═════ Extrait choisi

Sur les traces arméniennes

        


Julien Demenois et Anne Heurtaux cherchent, du Liban à l’Inde, trace des vestiges et des peuplements arméniens.


4. Points d’histoire entre l’Arménie et le Tadjikistan


Le Tadjikistan est une terre de superlatifs : froids extrêmes et aridité sur le plateau du Pamir, pics gratte-ciel qui tutoient les astres à la nuit tombée, hospitalité toute perse. La vie paraît bien souvent relever du défi dans cet univers minéral et pur. Pourtant, depuis l’époque des routes de la soie, en passant par les tractations du Grand Jeu, ces entrelacs de roche et de glace ont perpétuellement attiré les hommes.
Comme une tranchée au cœur des hauts sommets, le corridor du Wakhan, niché entre le Pamir et l’Hindu Kush, partagé entre le Tadjikistan et l’Afghanistan, illustre parfaitement ces tiraillements. Une ribambelle de forts s’y dressent encore. On scrutait les eaux de la rivière Panj, tantôt placides, tantôt fougueuses, depuis leurs murailles de terre, qui évoquent tellement celles des citadelles ourartéennes de l’Est turc. Les probables ancêtres des Arméniens sont cependant bien loin, à moins que… Jan Potocki, l’un des pères de l’ethnographie moderne, ne rapportait-il pas, à la fin du XVIIIe siècle, que « les Arméniens […] soutiennent que les Afghans sont un peuple arménien » ? Panarménisme ou pas, il n’en reste pas moins que l’histoire récente du pays entretient des liens réels avec celle de ces Caucasiens.
Elle nous renvoie tout d’abord à une époque ou un autre Pan soufflait : le panturquisme. Enver Pacha, membre du gouvernement Jeune-Turc qui sévit à l’époque du génocide de 1915, se réfugie à Moscou puis rejoint l’Asie centrale, après avoir convaincu Lénine qu’il est l’homme de la situation en plein Grand Jeu pour défendre les intérêts russes. Installé a Boukhara, dans l’actuel Ouzbékistan, il dévoile en fait rapidement sa volonté de créer un territoire turc unifié dans la grande région, et fomente une rébellion à l’encontre de Moscou avec l’appui de fondamentalistes musulmans. En février 1922, son armée parvient à prendre Douchanbe, capitale de l’actuel Tadjikistan, et, au printemps, l’essentiel de l’émirat de Boukhara est sous son contrôle. Toutefois, le vent du Pamir tourne rapidement en sa défaveur, et Enver Pacha succombe en août 1922 face aux Russes qu’il avait prétendu servir.

══════════
═════ Informations

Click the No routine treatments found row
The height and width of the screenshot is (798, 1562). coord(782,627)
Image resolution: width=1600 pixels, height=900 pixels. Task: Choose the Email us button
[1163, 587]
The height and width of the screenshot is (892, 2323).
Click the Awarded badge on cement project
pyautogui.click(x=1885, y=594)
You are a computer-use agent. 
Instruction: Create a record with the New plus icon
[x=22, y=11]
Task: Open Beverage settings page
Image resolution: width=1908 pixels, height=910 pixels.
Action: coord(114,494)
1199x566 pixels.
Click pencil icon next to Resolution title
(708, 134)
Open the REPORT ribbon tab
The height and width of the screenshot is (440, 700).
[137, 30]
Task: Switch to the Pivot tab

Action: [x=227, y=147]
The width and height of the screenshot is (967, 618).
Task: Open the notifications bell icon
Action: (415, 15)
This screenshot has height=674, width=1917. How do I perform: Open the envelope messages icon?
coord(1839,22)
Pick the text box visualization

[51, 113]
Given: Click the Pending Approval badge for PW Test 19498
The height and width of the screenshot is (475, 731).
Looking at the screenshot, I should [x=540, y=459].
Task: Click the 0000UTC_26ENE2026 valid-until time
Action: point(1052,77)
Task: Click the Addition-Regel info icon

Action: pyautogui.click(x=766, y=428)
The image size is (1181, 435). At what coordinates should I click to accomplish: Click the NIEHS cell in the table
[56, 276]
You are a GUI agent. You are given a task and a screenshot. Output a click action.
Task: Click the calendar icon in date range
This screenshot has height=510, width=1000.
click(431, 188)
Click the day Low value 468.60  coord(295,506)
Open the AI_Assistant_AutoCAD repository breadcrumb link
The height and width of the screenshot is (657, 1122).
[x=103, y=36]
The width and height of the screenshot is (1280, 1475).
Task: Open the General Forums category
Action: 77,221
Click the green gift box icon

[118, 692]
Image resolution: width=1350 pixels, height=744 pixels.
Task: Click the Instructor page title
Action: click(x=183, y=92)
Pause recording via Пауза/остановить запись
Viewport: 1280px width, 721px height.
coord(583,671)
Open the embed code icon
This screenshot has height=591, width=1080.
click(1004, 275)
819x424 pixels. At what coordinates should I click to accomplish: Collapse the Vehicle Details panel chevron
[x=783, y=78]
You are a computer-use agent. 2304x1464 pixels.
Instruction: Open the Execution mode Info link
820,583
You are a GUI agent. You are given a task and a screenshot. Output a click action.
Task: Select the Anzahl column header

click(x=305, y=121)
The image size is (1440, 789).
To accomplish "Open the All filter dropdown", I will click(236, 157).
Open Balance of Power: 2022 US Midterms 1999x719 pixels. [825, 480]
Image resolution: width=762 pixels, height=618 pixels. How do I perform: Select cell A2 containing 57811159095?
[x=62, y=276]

══════════

Consigne 1 »
D'après l'extrait choisi, en quel mois et en quelle année l'armée d'Enver Pacha prend-elle Douchanbe ?
Consigne 2 »
Recopiez mot pour mot le passage de l'extrait choisi qui débute aux mots « Le Tadjikistan est » et s'arrête après « attiré les hommes. ».

Réponse 1 »
En février 1922.

Réponse 2 »
Le Tadjikistan est une terre de superlatifs : froids extrêmes et aridité sur le plateau du Pamir, pics gratte-ciel qui tutoient les astres à la nuit tombée, hospitalité toute perse. La vie paraît bien souvent relever du défi dans cet univers minéral et pur. Pourtant, depuis l’époque des routes de la soie, en passant par les tractations du Grand Jeu, ces entrelacs de roche et de glace ont perpétuellement attiré les hommes.